Led by Stephen Botzko, Polycom Inc.’s director of standardization and technology, the International Telecommunication Union’s (ITU) new telepresence committee will try to unknot the proprietary standards that have been crippling high-end systems.
As Botzko explains, single-screen videoconferencing largely has no interoperability problems, but telepresence works with multiple streams and there’s no standard way of knowing how they relate to each other – a speaker on the left screen of one maker’s system may not know how to keep the person on the left of it’s screens, for example.
That gets even more complicated when screens aren’t only at the front of a room.
“It will be a bit of a challenge when the group meets [Nov. 29] to figure out what they think are the highest priority things to do,” Botzko admits.
Don’t expect recommendations before 2012.
Also, a number of manufactures have created the Unified Communications Interoperability Forum to create testing standards for certifying interoperability of UC applications. While it is working on a number of scenarios, for immersive telepresence it will wait for the ITU committee’s report.
Meanwhile, a joint ITU-ISO/IEC committee, led by Gary Sullivan, Microsoft Corp.’s video and image technology architect, is working on creating the next generation of the H.264 video compression standard.

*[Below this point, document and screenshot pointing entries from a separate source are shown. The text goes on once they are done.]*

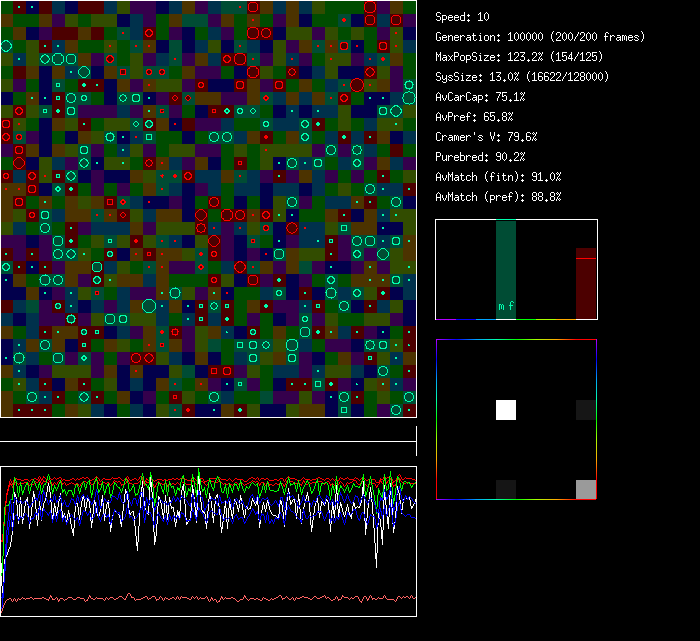Select the white square in the matrix panel
Viewport: 700px width, 641px height.
(x=506, y=409)
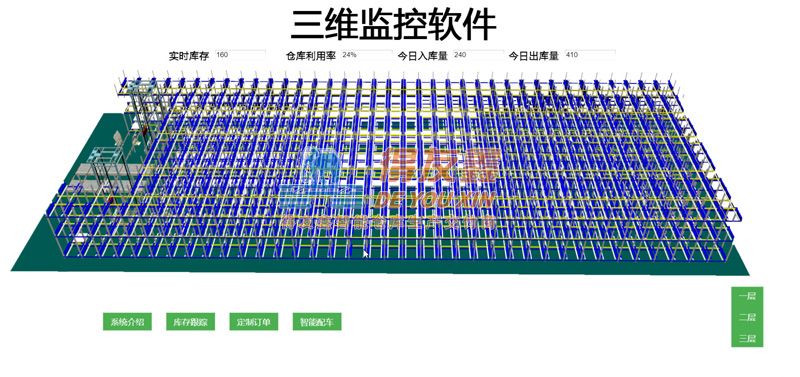Focus the 今日出库量 field showing 410
The width and height of the screenshot is (800, 377).
pos(590,55)
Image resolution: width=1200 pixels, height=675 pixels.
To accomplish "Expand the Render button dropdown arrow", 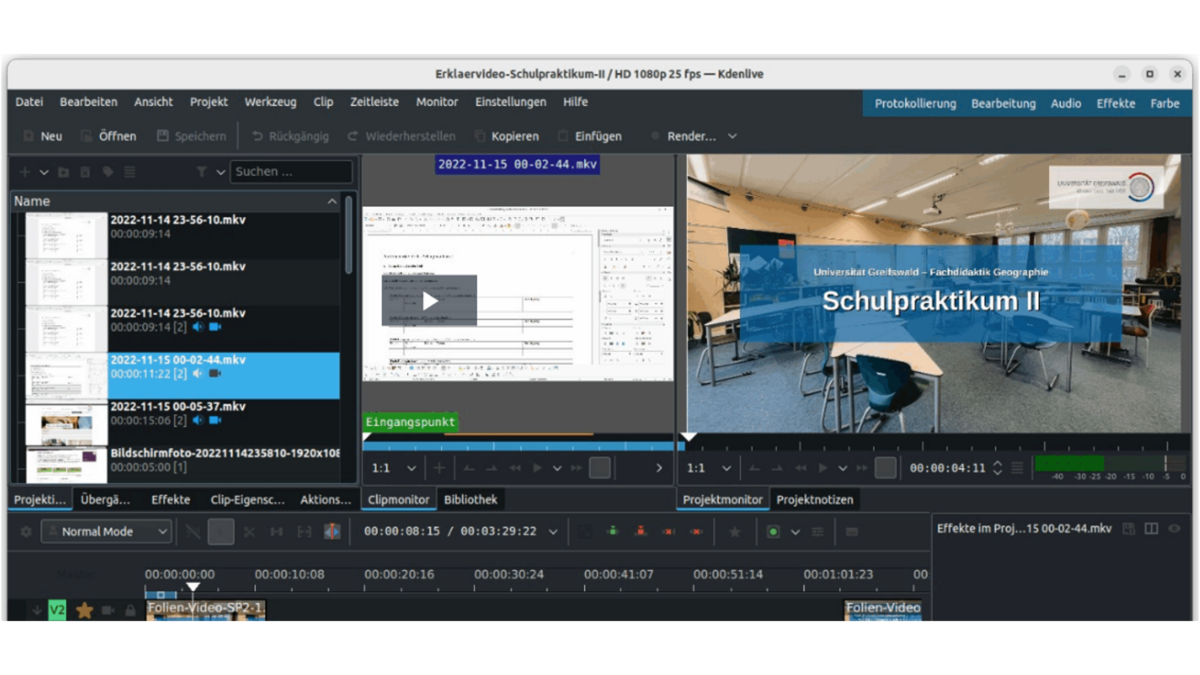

Dubbed HEVC for High Efficiency Video Coding, Sullivan hopes it will achieve a 50 per cent increase in compression than the current standard, which he believes will help spread the corporate adoption of videoconferencing.
The committee is dealing with 27 proposals from manufacturers and carriers around the world, but Sullivan says they are “remarkably similar.” The committee is free to pick the best pieces from the approaches.
Look for the new standard in either 2012 or 2013.